An dieser Stelle wäre die Gelegenheit gegeben, einmal eine kurze Rückblende hinsichtlich der Namesfindung, der global zu den renommiertesten Jazzclubs zählenden Lokalität, vorzunehmen. Die Idee kam von mathias rüegg. Nicht nur, dass der Konnex zur gleichnamigen Oper von George Gershwin um ein afroamerikanisches Beziehungsdrama Ende des 19. Jhdts hergestellt wird, die folglich in der Jazzgeschichte bedeutende und reformierende Interpretationen erfuhr, stand noch eine äußerst geschickte, strategische Überlegung dahinter. Jene der Internationalität und der globalen Verständlichkeit des Namens. Bestätigt durch die Tatsache, dass viele Größen des Jazz aus aller Herren Länder da waren und mit großer Freude wiederkommen. Was das daran gekoppelte Publikuminteresse betrifft, landete rüegg mit der Einführung der MemberCard, eine Art soziotopischer „Kundenbindung“, einen weiteren perfekten Coup.

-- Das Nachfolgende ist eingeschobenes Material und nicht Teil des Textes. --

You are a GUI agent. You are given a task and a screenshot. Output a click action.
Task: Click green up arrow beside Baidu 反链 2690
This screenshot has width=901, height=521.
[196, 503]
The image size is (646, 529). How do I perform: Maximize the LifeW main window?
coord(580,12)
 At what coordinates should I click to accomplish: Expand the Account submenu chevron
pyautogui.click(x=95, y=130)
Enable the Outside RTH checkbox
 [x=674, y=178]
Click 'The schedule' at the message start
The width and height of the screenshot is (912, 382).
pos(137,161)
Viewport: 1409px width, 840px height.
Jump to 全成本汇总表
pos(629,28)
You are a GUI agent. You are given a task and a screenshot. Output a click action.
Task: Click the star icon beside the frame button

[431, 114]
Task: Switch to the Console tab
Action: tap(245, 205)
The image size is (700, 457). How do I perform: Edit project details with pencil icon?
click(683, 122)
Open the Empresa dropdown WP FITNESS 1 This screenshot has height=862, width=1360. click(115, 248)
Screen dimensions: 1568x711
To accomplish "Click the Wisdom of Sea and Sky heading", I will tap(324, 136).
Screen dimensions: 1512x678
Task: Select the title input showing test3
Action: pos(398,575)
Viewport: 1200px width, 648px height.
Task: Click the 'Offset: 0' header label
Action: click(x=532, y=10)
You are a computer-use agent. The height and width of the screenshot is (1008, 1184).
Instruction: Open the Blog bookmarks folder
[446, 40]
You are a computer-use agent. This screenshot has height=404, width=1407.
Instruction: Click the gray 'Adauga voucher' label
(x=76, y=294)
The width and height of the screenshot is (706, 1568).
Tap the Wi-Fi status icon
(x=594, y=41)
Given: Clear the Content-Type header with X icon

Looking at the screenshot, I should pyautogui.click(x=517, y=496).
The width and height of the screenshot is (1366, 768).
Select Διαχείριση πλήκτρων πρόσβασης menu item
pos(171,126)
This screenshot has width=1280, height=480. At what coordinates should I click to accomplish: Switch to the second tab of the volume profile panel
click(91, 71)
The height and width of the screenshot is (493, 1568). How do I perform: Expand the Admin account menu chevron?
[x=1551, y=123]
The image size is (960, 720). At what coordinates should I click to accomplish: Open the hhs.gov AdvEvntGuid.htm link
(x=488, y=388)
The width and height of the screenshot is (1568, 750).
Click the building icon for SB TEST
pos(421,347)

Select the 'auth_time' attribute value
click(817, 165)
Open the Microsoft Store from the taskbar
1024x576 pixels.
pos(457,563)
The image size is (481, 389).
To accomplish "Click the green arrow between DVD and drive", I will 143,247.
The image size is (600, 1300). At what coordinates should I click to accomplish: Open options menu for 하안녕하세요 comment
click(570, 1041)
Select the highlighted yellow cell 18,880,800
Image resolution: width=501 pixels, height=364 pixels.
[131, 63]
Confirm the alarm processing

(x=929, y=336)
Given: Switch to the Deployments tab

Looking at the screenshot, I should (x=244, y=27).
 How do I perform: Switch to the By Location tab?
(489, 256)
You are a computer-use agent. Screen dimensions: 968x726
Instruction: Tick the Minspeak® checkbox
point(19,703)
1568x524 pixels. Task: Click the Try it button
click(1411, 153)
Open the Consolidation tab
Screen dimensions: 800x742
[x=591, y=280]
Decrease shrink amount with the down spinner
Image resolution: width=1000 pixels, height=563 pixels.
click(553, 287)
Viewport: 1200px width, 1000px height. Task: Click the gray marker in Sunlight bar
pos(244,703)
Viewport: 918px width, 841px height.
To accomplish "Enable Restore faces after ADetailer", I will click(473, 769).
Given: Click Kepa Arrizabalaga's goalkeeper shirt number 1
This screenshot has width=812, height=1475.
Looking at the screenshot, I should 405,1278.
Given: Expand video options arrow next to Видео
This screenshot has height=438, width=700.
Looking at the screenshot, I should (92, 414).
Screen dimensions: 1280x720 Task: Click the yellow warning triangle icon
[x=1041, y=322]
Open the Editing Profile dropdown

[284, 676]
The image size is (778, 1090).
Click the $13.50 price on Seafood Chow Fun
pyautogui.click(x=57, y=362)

Nicht vergessen werden sollte, dass für ein Veranstaltungsprojekt mit täglichem (!!) Programm, auf einem derart hohen Level, hinsichtlich der Abwicklung neben umsichtigen, professionellen künstlerischen und finanziellen Verantwortlichen ein funktionierendes Team von Nöten ist. Christoph Huber und Gabriele Mazic haben über die Jahre ein engagiertes, hochmotiviertes Team geformt. Gleichwohl was organisatorische, wie technische Belange betrifft. Bedarf es noch weiterer Erläuterungen warum das Porgy & Bess kontinuierlich im Down Beat-Ranking der besten Jazzclubs weltweit an vorderster Stelle zu finden ist?
„Ich darf Sie recht herzlich im Porgy & Bess begrüßen.“ Diesem charmanten und liebgewonnenen Topos zum allabendlichen Willkommenheißen, lässt Mastermind Christoph Huber eine konzise, nicht selten pointierte Ankündigung des zu erwartenden Musik-Acts folgen. Wir alle wünschen uns den Spruch noch lange, sehr lange zu hören. Konkludierend, dem fragenden Teil der Überschrift nochmals zugewendet, sei unumwunden konstatiert: viel, unendlich viel.